萧子申不过随便说说,哪会真放火,话一出口,抬掌就按在窗沿上,随之运劲一扯,剑气连发,整个窗面连门、壁全被萧子申击的粉碎。随着外面灯火映入,萧子申已看见了站立床侧不动的青行灯。
萧子申含笑抬步走了进去,见青行灯手里抓着包裹着物件的数尺粗布,随之就在一凳子上坐了,道:“青行灯,你就是送剑之人?”

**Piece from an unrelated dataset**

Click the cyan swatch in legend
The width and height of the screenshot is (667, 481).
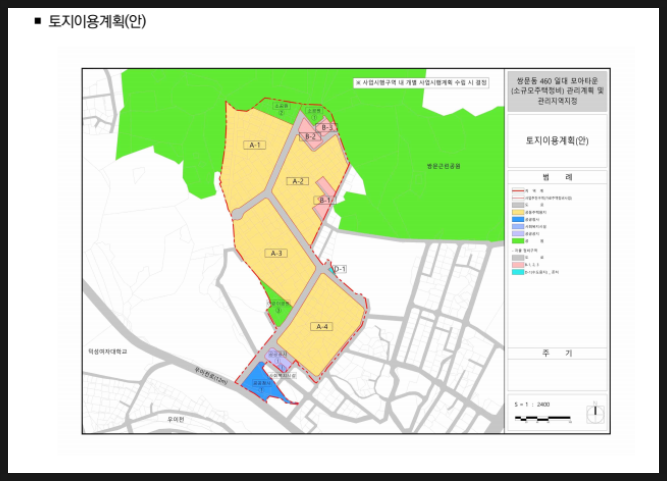[518, 272]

青行灯哼道:“萧子申果然好手段,这般快就收到了我携兵南下的消息,还寻到了曲石镇来!”
萧子申摇头道:“青行灯,我想你是弄错了,你送剑南下的消息,不是萧某打探出来的,而是有人故意让萧某知道的!再说简单点,让你送剑南下,不是让你送去青丘山,而是送到萧某手里!”
萧子申见青行灯脸色陡变,只轻笑道:“看来你果然不够聪明,竟被人骗的团团转。也不知是你家侠者也骗了你,还是你家侠者也被骗了!”
青行灯假装低头思索,见萧子申伸手就去倒茶喝,抬步一退,撞破客栈就往外逃去,道:“小子,竟来耍离间之计!”
萧子申扬手茶杯一弹,直追向破壁而逃的青行灯,随之纵身晃出,道:“青行灯,说你不够聪明,你还不信!”
青行灯刚退出客栈,尚未落地,血剑少已持剑连攻向他,一时如何逃得了。
萧子申纵出后,道功入脚,转眼道印旋出,直踏青行灯,青行灯慌忙持剑一挡,瞬间就被萧子申震入地去。
血剑少持剑一刺,青行灯虽挣脱得快,但右臂已被血剑少划出一大口子,看那青行灯色变手颤的模样,怕是伤了筋脉。
萧子申见妙品也自客栈前连纵而来,伸手拦住还欲上前动手的血剑少,轻笑道:“师叔,你也不怕中了敌人的调虎离山之计,让真正送剑的人逃了去。”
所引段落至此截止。